DIRECTION ▸
Present every line of the material below as a Markdown table with two columns, Row and Material line. Number each row and omit blank lines.

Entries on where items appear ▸

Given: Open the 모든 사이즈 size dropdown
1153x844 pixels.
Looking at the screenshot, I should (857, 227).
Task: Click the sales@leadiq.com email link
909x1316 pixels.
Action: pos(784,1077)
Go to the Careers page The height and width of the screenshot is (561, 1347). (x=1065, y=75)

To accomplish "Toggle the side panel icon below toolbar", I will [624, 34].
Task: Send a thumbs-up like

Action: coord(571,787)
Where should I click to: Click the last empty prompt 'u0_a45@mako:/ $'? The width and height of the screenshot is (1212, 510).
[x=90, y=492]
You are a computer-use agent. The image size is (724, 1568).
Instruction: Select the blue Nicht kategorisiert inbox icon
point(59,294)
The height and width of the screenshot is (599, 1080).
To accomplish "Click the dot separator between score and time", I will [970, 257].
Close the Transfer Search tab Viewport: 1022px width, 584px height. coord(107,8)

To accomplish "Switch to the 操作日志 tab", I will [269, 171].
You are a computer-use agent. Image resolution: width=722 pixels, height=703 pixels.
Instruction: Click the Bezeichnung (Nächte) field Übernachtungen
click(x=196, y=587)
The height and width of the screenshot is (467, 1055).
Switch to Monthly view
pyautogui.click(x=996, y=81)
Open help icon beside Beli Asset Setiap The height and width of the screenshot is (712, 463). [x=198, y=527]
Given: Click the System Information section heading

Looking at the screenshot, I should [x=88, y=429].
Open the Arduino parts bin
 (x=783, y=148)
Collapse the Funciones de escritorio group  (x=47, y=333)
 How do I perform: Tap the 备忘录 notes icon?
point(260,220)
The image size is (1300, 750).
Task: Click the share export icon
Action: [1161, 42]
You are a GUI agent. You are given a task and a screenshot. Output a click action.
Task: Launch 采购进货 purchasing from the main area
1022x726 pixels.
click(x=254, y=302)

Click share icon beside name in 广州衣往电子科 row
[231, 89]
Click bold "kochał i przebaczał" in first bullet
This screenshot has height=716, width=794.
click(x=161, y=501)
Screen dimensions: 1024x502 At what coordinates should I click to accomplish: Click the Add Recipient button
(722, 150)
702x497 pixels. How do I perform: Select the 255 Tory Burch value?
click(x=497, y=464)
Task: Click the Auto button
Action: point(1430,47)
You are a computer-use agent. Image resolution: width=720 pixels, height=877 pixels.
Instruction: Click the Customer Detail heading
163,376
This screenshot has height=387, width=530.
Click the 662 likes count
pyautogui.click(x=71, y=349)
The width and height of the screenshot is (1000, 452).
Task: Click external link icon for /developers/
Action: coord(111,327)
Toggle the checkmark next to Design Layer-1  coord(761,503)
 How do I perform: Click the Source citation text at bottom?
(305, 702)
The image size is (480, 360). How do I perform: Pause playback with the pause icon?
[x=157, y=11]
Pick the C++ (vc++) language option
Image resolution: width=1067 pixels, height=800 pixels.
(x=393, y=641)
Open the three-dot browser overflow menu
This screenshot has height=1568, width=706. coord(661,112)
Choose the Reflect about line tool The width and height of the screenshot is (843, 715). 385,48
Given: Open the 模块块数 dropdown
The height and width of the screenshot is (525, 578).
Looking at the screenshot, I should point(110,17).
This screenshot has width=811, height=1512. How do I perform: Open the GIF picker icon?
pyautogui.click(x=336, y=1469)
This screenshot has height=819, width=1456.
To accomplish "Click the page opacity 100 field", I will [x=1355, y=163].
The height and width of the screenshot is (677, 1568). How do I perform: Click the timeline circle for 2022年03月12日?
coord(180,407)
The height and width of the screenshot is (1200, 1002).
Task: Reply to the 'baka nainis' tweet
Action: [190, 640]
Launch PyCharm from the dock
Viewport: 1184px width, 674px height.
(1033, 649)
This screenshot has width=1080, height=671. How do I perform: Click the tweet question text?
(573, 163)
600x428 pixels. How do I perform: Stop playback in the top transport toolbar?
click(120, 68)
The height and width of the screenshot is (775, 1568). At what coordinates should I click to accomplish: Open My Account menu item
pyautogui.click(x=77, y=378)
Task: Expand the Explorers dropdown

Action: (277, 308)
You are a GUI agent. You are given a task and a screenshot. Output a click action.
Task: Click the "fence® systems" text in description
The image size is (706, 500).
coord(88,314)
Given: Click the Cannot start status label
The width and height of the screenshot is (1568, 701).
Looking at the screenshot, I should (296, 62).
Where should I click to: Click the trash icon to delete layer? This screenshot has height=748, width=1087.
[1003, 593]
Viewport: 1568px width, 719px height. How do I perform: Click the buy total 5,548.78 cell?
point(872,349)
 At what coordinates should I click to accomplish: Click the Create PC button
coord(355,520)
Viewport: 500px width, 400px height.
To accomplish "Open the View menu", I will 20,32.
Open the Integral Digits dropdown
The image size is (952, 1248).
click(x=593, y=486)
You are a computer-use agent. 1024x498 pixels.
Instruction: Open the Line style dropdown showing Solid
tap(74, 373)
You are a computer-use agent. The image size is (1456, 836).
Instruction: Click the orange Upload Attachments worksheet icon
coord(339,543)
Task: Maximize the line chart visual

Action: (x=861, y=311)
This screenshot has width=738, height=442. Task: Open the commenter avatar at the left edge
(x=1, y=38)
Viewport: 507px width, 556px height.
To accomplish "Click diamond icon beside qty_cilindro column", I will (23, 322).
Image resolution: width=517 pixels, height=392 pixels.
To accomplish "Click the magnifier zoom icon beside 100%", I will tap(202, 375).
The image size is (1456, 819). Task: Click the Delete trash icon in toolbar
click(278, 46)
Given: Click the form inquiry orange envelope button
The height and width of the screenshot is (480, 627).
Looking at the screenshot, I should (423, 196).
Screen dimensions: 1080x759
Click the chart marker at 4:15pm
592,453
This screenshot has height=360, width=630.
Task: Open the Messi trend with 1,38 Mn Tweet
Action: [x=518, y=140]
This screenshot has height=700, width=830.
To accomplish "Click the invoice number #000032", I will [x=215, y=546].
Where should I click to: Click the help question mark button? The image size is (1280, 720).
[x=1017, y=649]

RESULT FOR THIS EXERCISE ▸
| Row | Material line |
|---|---|
| 1 | Given: Open the 모든 사이즈 size dropdown |
| 2 | 1153x844 pixels. |
| 3 | Looking at the screenshot, I should (857, 227). |
| 4 | Task: Click the sales@leadiq.com email link |
| 5 | 909x1316 pixels. |
| 6 | Action: pos(784,1077) |
| 7 | Go to the Careers page The height and width of the screenshot is (561, 1347). (x=1065, y=75) |
| 8 | To accomplish "Toggle the side panel icon below toolbar", I will [624, 34]. |
| 9 | Task: Send a thumbs-up like |
| 10 | Action: coord(571,787) |
| 11 | Where should I click to: Click the last empty prompt 'u0_a45@mako:/ $'? The width and height of the screenshot is (1212, 510). |
| 12 | [x=90, y=492] |
| 13 | You are a computer-use agent. The image size is (724, 1568). |
| 14 | Instruction: Select the blue Nicht kategorisiert inbox icon |
| 15 | point(59,294) |
| 16 | The height and width of the screenshot is (599, 1080). |
| 17 | To accomplish "Click the dot separator between score and time", I will [970, 257]. |
| 18 | Close the Transfer Search tab Viewport: 1022px width, 584px height. coord(107,8) |
| 19 | To accomplish "Switch to the 操作日志 tab", I will [269, 171]. |
| 20 | You are a computer-use agent. Image resolution: width=722 pixels, height=703 pixels. |
| 21 | Instruction: Click the Bezeichnung (Nächte) field Übernachtungen |
| 22 | click(x=196, y=587) |
| 23 | The height and width of the screenshot is (467, 1055). |
| 24 | Switch to Monthly view |
| 25 | pyautogui.click(x=996, y=81) |
| 26 | Open help icon beside Beli Asset Setiap The height and width of the screenshot is (712, 463). [x=198, y=527] |
| 27 | Given: Click the System Information section heading |
| 28 | Looking at the screenshot, I should [x=88, y=429]. |
| 29 | Open the Arduino parts bin |
| 30 |  (x=783, y=148) |
| 31 | Collapse the Funciones de escritorio group  (x=47, y=333) |
| 32 |  How do I perform: Tap the 备忘录 notes icon? |
| 33 | point(260,220) |
| 34 | The image size is (1300, 750). |
| 35 | Task: Click the share export icon |
| 36 | Action: [1161, 42] |
| 37 | You are a GUI agent. You are given a task and a screenshot. Output a click action. |
| 38 | Task: Launch 采购进货 purchasing from the main area |
| 39 | 1022x726 pixels. |
| 40 | click(x=254, y=302) |
| 41 | Click share icon beside name in 广州衣往电子科 row |
| 42 | [231, 89] |
| 43 | Click bold "kochał i przebaczał" in first bullet |
| 44 | This screenshot has height=716, width=794. |
| 45 | click(x=161, y=501) |
| 46 | Screen dimensions: 1024x502 At what coordinates should I click to accomplish: Click the Add Recipient button |
| 47 | (722, 150) |
| 48 | 702x497 pixels. How do I perform: Select the 255 Tory Burch value? |
| 49 | click(x=497, y=464) |
| 50 | Task: Click the Auto button |
| 51 | Action: point(1430,47) |
| 52 | You are a computer-use agent. Image resolution: width=720 pixels, height=877 pixels. |
| 53 | Instruction: Click the Customer Detail heading |
| 54 | 163,376 |
| 55 | This screenshot has height=387, width=530. |
| 56 | Click the 662 likes count |
| 57 | pyautogui.click(x=71, y=349) |
| 58 | The width and height of the screenshot is (1000, 452). |
| 59 | Task: Click external link icon for /developers/ |
| 60 | Action: coord(111,327) |
| 61 | Toggle the checkmark next to Design Layer-1  coord(761,503) |
| 62 |  How do I perform: Click the Source citation text at bottom? |
| 63 | (305, 702) |
| 64 | The image size is (480, 360). How do I perform: Pause playback with the pause icon? |
| 65 | [x=157, y=11] |
| 66 | Pick the C++ (vc++) language option |
| 67 | Image resolution: width=1067 pixels, height=800 pixels. |
| 68 | (x=393, y=641) |
| 69 | Open the three-dot browser overflow menu |
| 70 | This screenshot has height=1568, width=706. coord(661,112) |
| 71 | Choose the Reflect about line tool The width and height of the screenshot is (843, 715). 385,48 |
| 72 | Given: Open the 模块块数 dropdown |
| 73 | The height and width of the screenshot is (525, 578). |
| 74 | Looking at the screenshot, I should point(110,17). |
| 75 | This screenshot has width=811, height=1512. How do I perform: Open the GIF picker icon? |
| 76 | pyautogui.click(x=336, y=1469) |
| 77 | This screenshot has height=819, width=1456. |
| 78 | To accomplish "Click the page opacity 100 field", I will [x=1355, y=163]. |
| 79 | The height and width of the screenshot is (677, 1568). How do I perform: Click the timeline circle for 2022年03月12日? |
| 80 | coord(180,407) |
| 81 | The height and width of the screenshot is (1200, 1002). |
| 82 | Task: Reply to the 'baka nainis' tweet |
| 83 | Action: [190, 640] |
| 84 | Launch PyCharm from the dock |
| 85 | Viewport: 1184px width, 674px height. |
| 86 | (1033, 649) |
| 87 | This screenshot has width=1080, height=671. How do I perform: Click the tweet question text? |
| 88 | (573, 163) |
| 89 | 600x428 pixels. How do I perform: Stop playback in the top transport toolbar? |
| 90 | click(120, 68) |
| 91 | The height and width of the screenshot is (775, 1568). At what coordinates should I click to accomplish: Open My Account menu item |
| 92 | pyautogui.click(x=77, y=378) |
| 93 | Task: Expand the Explorers dropdown |
| 94 | Action: (277, 308) |
| 95 | You are a GUI agent. You are given a task and a screenshot. Output a click action. |
| 96 | Task: Click the "fence® systems" text in description |
| 97 | The image size is (706, 500). |
| 98 | coord(88,314) |
| 99 | Given: Click the Cannot start status label |
| 100 | The width and height of the screenshot is (1568, 701). |
| 101 | Looking at the screenshot, I should (296, 62). |
| 102 | Where should I click to: Click the trash icon to delete layer? This screenshot has height=748, width=1087. |
| 103 | [1003, 593] |
| 104 | Viewport: 1568px width, 719px height. How do I perform: Click the buy total 5,548.78 cell? |
| 105 | point(872,349) |
| 106 |  At what coordinates should I click to accomplish: Click the Create PC button |
| 107 | coord(355,520) |
| 108 | Viewport: 500px width, 400px height. |
| 109 | To accomplish "Open the View menu", I will 20,32. |
| 110 | Open the Integral Digits dropdown |
| 111 | The image size is (952, 1248). |
| 112 | click(x=593, y=486) |
| 113 | You are a computer-use agent. 1024x498 pixels. |
| 114 | Instruction: Open the Line style dropdown showing Solid |
| 115 | tap(74, 373) |
| 116 | You are a computer-use agent. The image size is (1456, 836). |
| 117 | Instruction: Click the orange Upload Attachments worksheet icon |
| 118 | coord(339,543) |
| 119 | Task: Maximize the line chart visual |
| 120 | Action: (x=861, y=311) |
| 121 | This screenshot has width=738, height=442. Task: Open the commenter avatar at the left edge |
| 122 | (x=1, y=38) |
| 123 | Viewport: 507px width, 556px height. |
| 124 | To accomplish "Click diamond icon beside qty_cilindro column", I will (23, 322). |
| 125 | Image resolution: width=517 pixels, height=392 pixels. |
| 126 | To accomplish "Click the magnifier zoom icon beside 100%", I will tap(202, 375). |
| 127 | The image size is (1456, 819). Task: Click the Delete trash icon in toolbar |
| 128 | click(278, 46) |
| 129 | Given: Click the form inquiry orange envelope button |
| 130 | The height and width of the screenshot is (480, 627). |
| 131 | Looking at the screenshot, I should (423, 196). |
| 132 | Screen dimensions: 1080x759 |
| 133 | Click the chart marker at 4:15pm |
| 134 | 592,453 |
| 135 | This screenshot has height=360, width=630. |
| 136 | Task: Open the Messi trend with 1,38 Mn Tweet |
| 137 | Action: [x=518, y=140] |
| 138 | This screenshot has height=700, width=830. |
| 139 | To accomplish "Click the invoice number #000032", I will [x=215, y=546]. |
| 140 | Where should I click to: Click the help question mark button? The image size is (1280, 720). |
| 141 | [x=1017, y=649] |